• Exercise objective
Return exactly the span of lines in the following data that opens with the line containing "Task: Mark item for deletion with red X icon" and closes with the line containing "Given: Click the Forecast: Patchy". Include nothing else.

§ §

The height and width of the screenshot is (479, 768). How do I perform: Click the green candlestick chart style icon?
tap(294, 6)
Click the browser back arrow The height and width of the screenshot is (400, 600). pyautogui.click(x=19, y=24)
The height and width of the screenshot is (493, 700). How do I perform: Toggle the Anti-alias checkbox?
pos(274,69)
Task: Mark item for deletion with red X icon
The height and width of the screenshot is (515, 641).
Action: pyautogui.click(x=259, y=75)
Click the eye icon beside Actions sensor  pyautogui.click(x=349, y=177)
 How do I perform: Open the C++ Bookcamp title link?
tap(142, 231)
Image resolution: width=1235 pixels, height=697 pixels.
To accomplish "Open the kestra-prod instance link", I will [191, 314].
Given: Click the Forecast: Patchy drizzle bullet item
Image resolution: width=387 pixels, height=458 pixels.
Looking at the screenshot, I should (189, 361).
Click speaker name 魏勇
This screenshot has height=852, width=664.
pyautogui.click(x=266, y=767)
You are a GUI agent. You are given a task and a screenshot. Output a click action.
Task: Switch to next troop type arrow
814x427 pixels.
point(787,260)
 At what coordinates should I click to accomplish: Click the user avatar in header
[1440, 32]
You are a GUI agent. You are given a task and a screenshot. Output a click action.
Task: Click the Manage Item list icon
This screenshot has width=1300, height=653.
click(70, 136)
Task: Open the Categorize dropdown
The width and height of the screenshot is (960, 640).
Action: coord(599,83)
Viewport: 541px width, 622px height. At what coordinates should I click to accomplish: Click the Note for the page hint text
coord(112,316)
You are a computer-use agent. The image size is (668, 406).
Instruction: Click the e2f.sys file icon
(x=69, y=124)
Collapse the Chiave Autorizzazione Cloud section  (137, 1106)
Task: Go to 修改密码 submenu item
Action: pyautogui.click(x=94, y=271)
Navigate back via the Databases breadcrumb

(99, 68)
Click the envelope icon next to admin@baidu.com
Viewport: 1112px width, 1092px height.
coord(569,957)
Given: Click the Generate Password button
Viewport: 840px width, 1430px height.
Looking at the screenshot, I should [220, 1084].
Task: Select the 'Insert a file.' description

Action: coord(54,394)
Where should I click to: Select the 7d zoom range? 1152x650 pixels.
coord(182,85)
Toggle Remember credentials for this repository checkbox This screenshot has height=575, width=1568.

§ §

• Response to the task
Task: Mark item for deletion with red X icon
The height and width of the screenshot is (515, 641).
Action: pyautogui.click(x=259, y=75)
Click the eye icon beside Actions sensor  pyautogui.click(x=349, y=177)
 How do I perform: Open the C++ Bookcamp title link?
tap(142, 231)
Image resolution: width=1235 pixels, height=697 pixels.
To accomplish "Open the kestra-prod instance link", I will [191, 314].
Given: Click the Forecast: Patchy drizzle bullet item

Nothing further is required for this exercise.